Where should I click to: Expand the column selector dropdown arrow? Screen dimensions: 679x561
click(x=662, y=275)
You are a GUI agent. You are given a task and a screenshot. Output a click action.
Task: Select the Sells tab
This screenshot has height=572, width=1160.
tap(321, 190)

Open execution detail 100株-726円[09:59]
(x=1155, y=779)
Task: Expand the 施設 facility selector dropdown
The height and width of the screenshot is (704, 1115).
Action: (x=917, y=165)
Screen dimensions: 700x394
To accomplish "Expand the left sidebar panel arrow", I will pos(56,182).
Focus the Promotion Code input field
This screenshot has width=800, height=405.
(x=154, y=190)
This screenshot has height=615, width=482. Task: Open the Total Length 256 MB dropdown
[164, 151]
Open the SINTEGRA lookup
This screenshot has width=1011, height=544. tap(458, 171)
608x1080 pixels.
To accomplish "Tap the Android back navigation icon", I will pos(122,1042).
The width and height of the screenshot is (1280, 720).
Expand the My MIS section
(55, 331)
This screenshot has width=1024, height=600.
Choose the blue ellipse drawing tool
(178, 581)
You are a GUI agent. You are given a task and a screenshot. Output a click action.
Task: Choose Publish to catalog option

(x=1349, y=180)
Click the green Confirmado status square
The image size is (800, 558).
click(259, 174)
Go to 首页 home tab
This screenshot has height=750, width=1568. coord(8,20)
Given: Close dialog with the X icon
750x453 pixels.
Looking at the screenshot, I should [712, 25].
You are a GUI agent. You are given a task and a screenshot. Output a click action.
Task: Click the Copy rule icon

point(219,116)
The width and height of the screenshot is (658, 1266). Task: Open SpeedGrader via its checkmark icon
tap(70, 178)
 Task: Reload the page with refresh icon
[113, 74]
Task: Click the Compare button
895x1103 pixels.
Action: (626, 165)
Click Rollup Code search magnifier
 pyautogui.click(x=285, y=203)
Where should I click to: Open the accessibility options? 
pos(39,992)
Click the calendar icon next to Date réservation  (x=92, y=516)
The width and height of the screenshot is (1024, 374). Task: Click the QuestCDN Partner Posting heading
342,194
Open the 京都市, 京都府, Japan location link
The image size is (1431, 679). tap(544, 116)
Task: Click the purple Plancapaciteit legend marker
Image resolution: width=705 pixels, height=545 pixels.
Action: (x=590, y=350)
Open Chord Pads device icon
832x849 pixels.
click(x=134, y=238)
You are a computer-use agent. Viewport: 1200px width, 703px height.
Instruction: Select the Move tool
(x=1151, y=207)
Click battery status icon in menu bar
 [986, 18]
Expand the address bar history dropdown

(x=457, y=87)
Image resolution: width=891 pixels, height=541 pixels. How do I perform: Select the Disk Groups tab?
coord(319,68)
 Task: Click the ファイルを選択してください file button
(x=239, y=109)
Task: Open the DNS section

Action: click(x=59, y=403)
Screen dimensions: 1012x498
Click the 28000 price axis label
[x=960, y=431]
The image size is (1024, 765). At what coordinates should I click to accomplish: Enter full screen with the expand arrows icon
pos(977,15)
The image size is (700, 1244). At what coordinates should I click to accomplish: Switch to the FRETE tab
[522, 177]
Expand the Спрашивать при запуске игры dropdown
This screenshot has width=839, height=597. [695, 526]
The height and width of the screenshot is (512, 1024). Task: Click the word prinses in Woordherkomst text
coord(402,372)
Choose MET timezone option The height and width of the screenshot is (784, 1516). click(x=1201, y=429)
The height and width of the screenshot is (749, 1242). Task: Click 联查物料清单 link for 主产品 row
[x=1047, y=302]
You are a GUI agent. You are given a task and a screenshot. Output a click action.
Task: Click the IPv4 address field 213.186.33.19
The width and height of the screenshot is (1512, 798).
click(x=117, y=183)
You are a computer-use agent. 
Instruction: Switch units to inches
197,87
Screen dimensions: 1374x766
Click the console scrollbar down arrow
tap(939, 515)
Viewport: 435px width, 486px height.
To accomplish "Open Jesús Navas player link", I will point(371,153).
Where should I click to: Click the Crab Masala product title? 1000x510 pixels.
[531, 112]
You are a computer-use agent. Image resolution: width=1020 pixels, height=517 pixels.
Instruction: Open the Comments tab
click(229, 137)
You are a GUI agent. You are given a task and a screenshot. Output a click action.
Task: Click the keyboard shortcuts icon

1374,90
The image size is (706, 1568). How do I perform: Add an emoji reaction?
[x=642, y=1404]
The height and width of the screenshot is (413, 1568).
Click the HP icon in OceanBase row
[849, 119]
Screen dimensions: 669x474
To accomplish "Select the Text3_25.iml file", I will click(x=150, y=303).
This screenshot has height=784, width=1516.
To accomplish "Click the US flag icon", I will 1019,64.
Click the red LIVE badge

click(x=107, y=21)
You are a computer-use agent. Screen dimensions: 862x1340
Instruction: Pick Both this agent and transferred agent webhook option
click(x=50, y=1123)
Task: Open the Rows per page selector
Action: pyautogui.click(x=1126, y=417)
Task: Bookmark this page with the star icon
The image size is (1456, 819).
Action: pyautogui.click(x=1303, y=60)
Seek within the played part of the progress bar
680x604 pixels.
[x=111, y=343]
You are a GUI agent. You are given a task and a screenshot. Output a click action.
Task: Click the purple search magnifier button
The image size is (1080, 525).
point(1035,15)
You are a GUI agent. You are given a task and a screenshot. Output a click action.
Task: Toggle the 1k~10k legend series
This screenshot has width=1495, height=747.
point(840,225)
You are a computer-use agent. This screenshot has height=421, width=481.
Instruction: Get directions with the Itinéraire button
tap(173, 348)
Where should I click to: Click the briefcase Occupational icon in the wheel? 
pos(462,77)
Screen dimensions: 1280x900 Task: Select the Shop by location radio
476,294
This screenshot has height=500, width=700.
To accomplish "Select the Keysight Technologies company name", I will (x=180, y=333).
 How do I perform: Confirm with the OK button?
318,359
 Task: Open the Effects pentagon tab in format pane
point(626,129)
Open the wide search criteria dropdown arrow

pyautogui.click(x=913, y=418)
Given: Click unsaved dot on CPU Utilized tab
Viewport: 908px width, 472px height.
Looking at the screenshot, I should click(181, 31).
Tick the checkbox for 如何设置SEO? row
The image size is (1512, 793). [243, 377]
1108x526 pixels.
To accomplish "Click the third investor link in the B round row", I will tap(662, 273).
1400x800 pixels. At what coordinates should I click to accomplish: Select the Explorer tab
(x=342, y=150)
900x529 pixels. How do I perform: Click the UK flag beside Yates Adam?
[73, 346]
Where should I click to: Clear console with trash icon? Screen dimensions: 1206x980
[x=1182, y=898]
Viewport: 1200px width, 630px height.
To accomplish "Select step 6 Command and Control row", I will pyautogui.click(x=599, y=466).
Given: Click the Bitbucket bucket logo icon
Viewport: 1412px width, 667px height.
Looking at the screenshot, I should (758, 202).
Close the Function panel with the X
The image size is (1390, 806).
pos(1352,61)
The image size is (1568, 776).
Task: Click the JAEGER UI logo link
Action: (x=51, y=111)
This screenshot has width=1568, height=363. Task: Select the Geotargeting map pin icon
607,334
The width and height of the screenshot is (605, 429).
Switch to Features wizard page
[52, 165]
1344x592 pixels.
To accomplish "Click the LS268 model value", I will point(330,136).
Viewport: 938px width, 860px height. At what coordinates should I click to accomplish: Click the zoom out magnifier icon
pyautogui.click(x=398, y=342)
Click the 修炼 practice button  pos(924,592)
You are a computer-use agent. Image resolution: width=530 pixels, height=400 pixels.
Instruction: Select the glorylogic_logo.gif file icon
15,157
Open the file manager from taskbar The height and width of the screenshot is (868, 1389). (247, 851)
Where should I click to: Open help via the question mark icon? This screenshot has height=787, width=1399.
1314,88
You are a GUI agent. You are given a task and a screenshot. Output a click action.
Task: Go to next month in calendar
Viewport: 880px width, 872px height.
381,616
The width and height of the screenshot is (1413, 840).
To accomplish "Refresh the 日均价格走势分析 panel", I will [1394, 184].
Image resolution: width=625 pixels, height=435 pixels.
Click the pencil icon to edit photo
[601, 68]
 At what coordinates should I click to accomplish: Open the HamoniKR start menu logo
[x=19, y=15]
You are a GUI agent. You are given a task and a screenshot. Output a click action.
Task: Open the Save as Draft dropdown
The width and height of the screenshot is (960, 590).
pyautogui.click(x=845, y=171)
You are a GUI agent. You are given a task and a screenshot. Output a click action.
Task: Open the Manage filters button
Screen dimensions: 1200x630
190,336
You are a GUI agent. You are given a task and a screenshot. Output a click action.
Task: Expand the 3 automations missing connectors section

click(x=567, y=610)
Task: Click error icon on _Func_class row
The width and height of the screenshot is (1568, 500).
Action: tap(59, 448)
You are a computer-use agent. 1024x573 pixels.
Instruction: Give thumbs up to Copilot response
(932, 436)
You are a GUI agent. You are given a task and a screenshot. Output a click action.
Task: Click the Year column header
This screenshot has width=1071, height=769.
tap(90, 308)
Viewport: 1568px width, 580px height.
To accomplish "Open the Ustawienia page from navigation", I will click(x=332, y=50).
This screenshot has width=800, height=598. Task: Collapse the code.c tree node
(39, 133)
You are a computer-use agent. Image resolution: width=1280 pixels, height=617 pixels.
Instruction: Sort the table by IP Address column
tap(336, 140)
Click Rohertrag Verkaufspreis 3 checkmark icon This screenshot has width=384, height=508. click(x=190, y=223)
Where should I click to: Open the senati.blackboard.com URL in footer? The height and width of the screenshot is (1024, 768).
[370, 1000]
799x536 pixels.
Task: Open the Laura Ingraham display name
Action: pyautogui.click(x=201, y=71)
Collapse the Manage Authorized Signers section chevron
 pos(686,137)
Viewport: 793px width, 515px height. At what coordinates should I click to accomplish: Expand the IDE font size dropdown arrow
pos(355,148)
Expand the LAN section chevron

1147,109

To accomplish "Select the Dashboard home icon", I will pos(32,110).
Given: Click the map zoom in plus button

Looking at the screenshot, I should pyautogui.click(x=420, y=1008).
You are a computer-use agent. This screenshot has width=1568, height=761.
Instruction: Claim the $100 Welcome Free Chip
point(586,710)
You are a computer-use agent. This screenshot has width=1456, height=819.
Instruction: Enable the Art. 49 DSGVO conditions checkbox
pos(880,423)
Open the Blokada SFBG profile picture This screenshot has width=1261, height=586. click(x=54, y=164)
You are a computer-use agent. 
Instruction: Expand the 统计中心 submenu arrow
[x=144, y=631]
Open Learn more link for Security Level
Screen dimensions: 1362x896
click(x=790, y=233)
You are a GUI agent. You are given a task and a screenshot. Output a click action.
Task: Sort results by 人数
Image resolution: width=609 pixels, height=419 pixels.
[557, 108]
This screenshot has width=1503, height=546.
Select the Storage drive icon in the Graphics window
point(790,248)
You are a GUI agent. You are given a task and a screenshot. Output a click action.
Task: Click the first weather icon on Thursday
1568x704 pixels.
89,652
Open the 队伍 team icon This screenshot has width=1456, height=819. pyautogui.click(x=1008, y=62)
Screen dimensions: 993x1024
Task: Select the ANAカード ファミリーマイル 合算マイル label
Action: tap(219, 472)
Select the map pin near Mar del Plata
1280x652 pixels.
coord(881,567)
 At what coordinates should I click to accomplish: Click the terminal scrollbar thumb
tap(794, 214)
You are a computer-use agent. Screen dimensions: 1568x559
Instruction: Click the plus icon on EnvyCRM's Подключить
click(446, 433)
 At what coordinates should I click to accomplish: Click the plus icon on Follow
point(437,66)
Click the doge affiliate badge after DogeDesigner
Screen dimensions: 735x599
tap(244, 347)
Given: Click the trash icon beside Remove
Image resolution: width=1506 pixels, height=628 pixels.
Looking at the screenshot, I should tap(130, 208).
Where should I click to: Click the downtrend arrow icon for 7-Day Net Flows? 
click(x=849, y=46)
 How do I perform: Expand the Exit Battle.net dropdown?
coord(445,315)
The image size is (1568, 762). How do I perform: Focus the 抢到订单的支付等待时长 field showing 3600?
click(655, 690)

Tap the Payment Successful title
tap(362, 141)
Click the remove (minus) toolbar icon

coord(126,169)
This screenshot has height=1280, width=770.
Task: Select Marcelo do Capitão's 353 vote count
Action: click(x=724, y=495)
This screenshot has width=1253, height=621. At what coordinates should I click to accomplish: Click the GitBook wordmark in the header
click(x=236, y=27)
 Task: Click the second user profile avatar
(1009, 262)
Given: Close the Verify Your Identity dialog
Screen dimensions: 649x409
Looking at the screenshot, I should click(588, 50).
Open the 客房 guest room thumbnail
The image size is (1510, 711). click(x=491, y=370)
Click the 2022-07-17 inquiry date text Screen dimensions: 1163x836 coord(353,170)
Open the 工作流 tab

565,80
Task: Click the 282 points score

____

Go over the entries above and tally the lines holding "from"; please answer with the number alone.

2